#### Exercise brief:
Each line below from the one containing "Given: Click the Steuerbetrag column header" through the one containing "1024x633 pixels." is to be given again exactly, and no line outside that span.

#### Records for the task:
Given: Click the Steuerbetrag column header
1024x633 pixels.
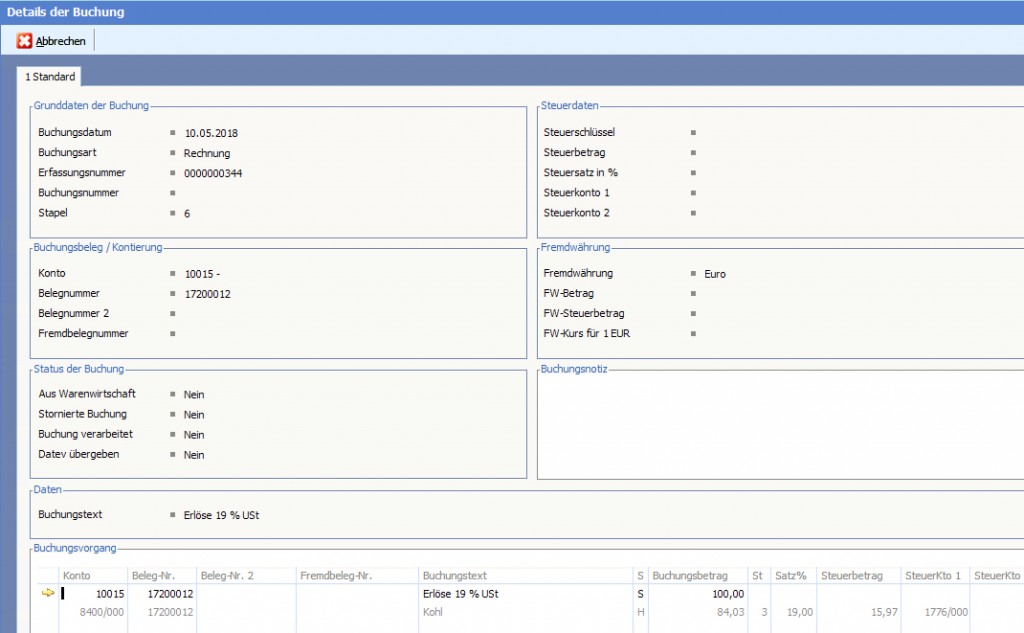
---
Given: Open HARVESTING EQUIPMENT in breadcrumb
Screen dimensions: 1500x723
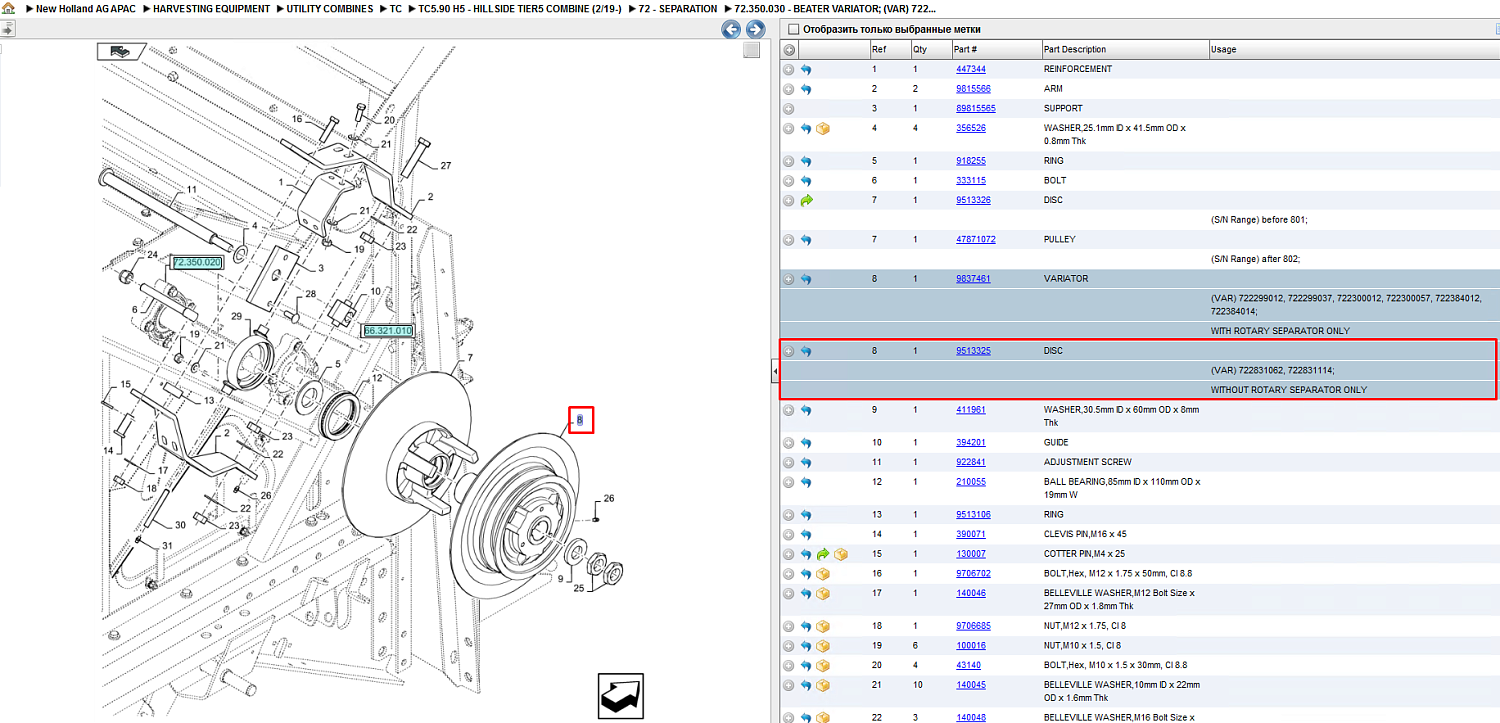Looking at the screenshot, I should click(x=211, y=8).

#### Output for this task:
Given: Click the Steuerbetrag column header
1024x633 pixels.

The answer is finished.